Britain's Wonga: Payday Lender and Proud of It
London tabloids have characterized Errol Damelin, founder of online lender Wonga.com, as a high-tech loan shark “laughing all the way to the bank.” Incoming Archbishop of Canterbury Justin Welby says Wonga and firms like it violate the biblical ban on usury. Despite the jabs, Wonga has attracted financial backing from established Silicon Valley venture capital firms such as Accel Partners and Greylock Partners, and the site has plans to expand into the U.S. “We’re in the middle of one of the biggest shake-ups of any industry, which is what happens when digital collides with financial services,” says Damelin. Wonga’s lending is “controlled, and it’s short term. It’s all the things that traditional credit isn’t.”

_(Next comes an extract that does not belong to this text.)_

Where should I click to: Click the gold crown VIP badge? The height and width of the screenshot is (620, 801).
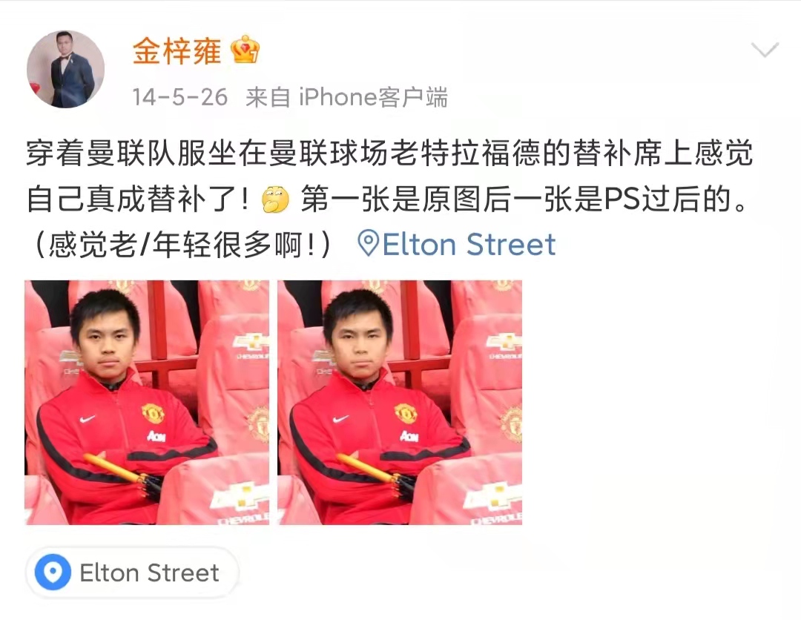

Wonga makes loans of as much as $1,500 ($23,000 for businesses) at rates it says work out to just under 1 percent a day. On a $600, month-long personal loan, a borrower would pay about $190 in interest and fees—equal to a 31 percent monthly rate. Wonga’s typical customers are middle-income earners with cash-flow troubles. They apply for loans online and are approved or turned down in seconds, Damelin says. The company, which has 450 employees, claims to have made more than 7 million loans since 2007. Britain’s consumer protection law requires Wonga to publish its annual interest rate, which is more than 4,000 percent. The company says that rate is misleading, because it doesn’t loan money for more than a month and doesn’t compound interest.